PILDAT as part of the UNDP supported regional study on Electoral Violence and Dispute Resolution in Asia and Pacific carried out a study on Electoral Violence and Dispute Resolution in Pakistan. A special Focus Group discussion was held with Youth representatives as a part of the study on July 31, 2007 at Islamabad.

 
 

The discussions sought to probe factors that help determine youth’s perceptions and behaviour patterns related to electoral issues, in particular electoral violence and dispute resolution issues. They also sought to develop an understanding of their hopes and expectations from the existing social, political and economic systems in the country. The discussions focused on perceptions of youth on five broad areas of electoral issues. These five areas of discussion included youths’ awareness, knowledge and participation in electoral processes; their perceptions on electoral violence; their views on importance of electoral violence on elections; their insights on electoral disputes and mechanisms; and the general view of youths’ involvement and role in the political and democratic processes in Pakistan.

 
 

Discussions revealed that although youth are generally aware of their right to vote, with many being registered voters, majority of them are not interested in taking part in elections in the country.
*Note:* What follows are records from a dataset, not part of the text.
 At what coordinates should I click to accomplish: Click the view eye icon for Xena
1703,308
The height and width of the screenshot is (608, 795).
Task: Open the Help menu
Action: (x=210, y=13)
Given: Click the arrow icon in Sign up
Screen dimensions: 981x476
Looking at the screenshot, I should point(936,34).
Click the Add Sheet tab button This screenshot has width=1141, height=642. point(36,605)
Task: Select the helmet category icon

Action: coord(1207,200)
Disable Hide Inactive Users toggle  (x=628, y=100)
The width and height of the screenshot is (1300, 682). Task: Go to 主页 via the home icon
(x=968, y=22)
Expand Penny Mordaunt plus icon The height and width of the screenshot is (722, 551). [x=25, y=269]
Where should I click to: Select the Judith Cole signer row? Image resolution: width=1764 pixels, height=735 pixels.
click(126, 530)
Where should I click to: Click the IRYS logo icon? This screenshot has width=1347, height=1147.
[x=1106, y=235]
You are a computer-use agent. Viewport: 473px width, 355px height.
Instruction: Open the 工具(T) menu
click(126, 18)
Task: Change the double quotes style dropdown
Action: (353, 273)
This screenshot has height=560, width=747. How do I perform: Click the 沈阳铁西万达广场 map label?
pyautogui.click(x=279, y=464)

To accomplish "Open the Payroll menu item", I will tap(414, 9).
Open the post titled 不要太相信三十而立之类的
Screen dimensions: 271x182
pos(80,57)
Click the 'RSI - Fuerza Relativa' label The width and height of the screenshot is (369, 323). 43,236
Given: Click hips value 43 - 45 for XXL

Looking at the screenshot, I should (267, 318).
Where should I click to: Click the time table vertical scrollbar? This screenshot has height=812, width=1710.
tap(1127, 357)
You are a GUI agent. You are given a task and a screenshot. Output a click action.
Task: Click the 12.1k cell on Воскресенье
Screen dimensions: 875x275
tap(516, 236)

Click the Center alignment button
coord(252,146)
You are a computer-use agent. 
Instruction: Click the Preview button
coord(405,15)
Many of those registered as voters chose not to cast their vote or voted only due to influence or pressure of family, biraderi or other links. Majority of them also thought the general and local government elections in the country to have been rigged and not conducted in a free, fair and credible manner. They felt that there is no transparency in the election process. Some also expressed that it was difficult to judge fairness of election, however they stressed that elections are not perceived as being free and fair. Few pointed out that elections could only be fair if there were more specific rules enforced for their conduct. Working of the Election Commission was seen by all to be influenced and controlled by the government and thereby reducing its credibility as an independent body. This further contributed to their lack of interest and participation in the electoral process in the country. One of the reasons for the disillusionment of youth was highlighted as the continued involvement of the military in politics and to some extent the credibility of the political parties and politicians in such processes. It was also felt that holding of credible elections in the country was not something they saw happening in the future. There was lack of advocacy programmes for informing the public on electoral processes.

 
 

Very few youth had any knowledge of any dispute resolution mechanisms in the country and those that did know of any existing processes, felt that they were too lengthy and ineffective, thereby discouraging parties to reach out to them for dispute resolution.

 
 

The overarching view on youth’s involvement in the electoral and political processes in Pakistan was the disenchantment of youth with politics, politicians and political parties. Majority of the youth felt there was a need to get them more involved in the system by mainstreaming their role in politics and society and providing them with a platform where they can unite and share their concerns. It was strongly expressed that leadership in the country needs to mentor the youth to bring about change in their social behavior, thereby contributing to their empowerment. Some also expressed that there was no orientation and training of youth for participating in politics within the family. Being involved in politics was not perceived as a positive activity. This, many opined had resulted in a polarization of youth from the state. Over 90 per cent of youth noted that they did not discuss politics or electoral issues when they were having discussions among themselves. However, it was encouraging to note that they felt that motivation and mobilization can impact on them and make them more active players on the political front in the country.